As the groups reported back, it was striking how many of them suggested that the church hire additional staff to support the ministry that they had been thinking about. At the end of the day, they would have had to hire 5 or 6 or maybe it was 7 additional staff members to do everything that they felt the church should be doing.
Although it was a larger church that had some significant reserves, they weren’t really at a point where they could afford to hire any additional staff, and it was going to be difficult enough for them to maintain the staff positions they already had. Perhaps to be fair, probably 20 years before that, this church had had 3 or maybe 4 additional staff working in the areas that these groups felt needed to be addressed now.
It was about when the third group reported the idea of hiring additional staff that the interim pastor and I happened to glance at each other. We both rolled our eyes. Not my most pastoral moment, nor hers. But we were on the same page. What are these people thinking? Yes, it’s good to dream. It’s good to be honest. There may well have been enough work to do to justify hiring additional staff. But what could the church realistically afford?
I thought about that experience in reflecting on the work of the Financial Sustainability Task Force. Some have felt that we should have started with reflecting theologically about what it means to be a presbytery and what should be the priorities for our work together. Maybe we should have. At the end of the day, however, we’re still going to have to address the question of what we can realistically afford.
My sense is that the Financial Sustainability Task Force did that work, setting broad parameters about where we need to go moving forward. Within those parameters, we will need to make some choices about our priorities and what we want our staff to do.
Occasionally, I hear people talk about the quadrant ministers and how important they were to the life of this presbytery. Since I was a quadrant minister during my first tour of duty in West Virginia, I appreciate those sentiments. I think the quadrant ministers did good work, and we strived to strengthen the connection between the churches and the presbytery. However, by the time I left in 2007, I could clearly see the handwriting on the wall. The presbytery wasn’t going to be able to afford to keep those staff positions and still do everything else for much longer. Over the next five years or so, those positions were eliminated. I have figured out that we could still have quadrant ministers today, although doing so would mean eliminating all of our other staff positions. But it could be done.

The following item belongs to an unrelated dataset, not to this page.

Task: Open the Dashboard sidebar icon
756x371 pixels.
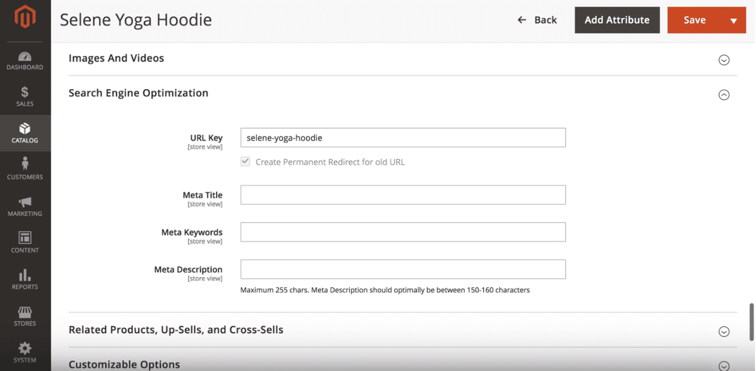Action: 25,57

Obviously, we still have work to do. The Financial Sustainability Task Force was asked to look at three main areas: 1) medical coverage for staff, 2) staffing and the future of the presbytery office, and 3) the future of Bluestone.
Their recommendation was that we provide medical insurance only for each staff person and not their family members as we had been doing. (That applies to our lay employees and not to those who are ministers who receive coverage through the Pastor’s Participation Plan.) The Administration Committee accepted that – which was something they had been wrestling with for the past several years – with the provision that any additional costs for providing coverage for additional family members, which would be paid for by the staff member, be phased in over 5 years. The presbytery approved that by approving the 2022 budget at our August presbytery meeting.

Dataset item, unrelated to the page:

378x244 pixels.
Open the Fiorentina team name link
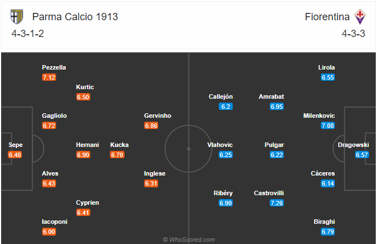coord(327,17)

Also to the Administration Committee, the Leadership Team assigned the task of working out how to implement the recommendation that staff work from home and that the office building be sold. How to implement the recommendation to close the Resource Center when the office is sold was originally given to the Administration Committee but has now been transferred to the Nurture Committee. The Leadership Team has also created a Bluestone Working Group to figure out how to implement the recommendation to “disentangle” Bluestone Inc., which holds the lease with the Army Corps of Engineers, from the Presbytery of West Virginia so that it becomes an independent organization.
Hopefully we will be able to bring specific ideas to the May 2022 presbytery meeting for a vote, although it may take the Bluestone Working Group longer than that to come up with a workable plan.
Once all that happens, we will need to start thinking about thinking theologically about what it means to be a presbytery and what should be the priorities of our work together. Another way to say that is that we need to engage in another mission study or process of self-reflection. By that time, it will have been 10 years since the Jeremiah 29:11 report was adopted. It will be time. When that time comes, we will have a better sense of what we can realistically afford so that we won’t be getting our hopes up about what we’d like to do, only to be disappointed when we find out that we can’t afford that.
The ministry of Christ goes on, whether well funded or not. Good article.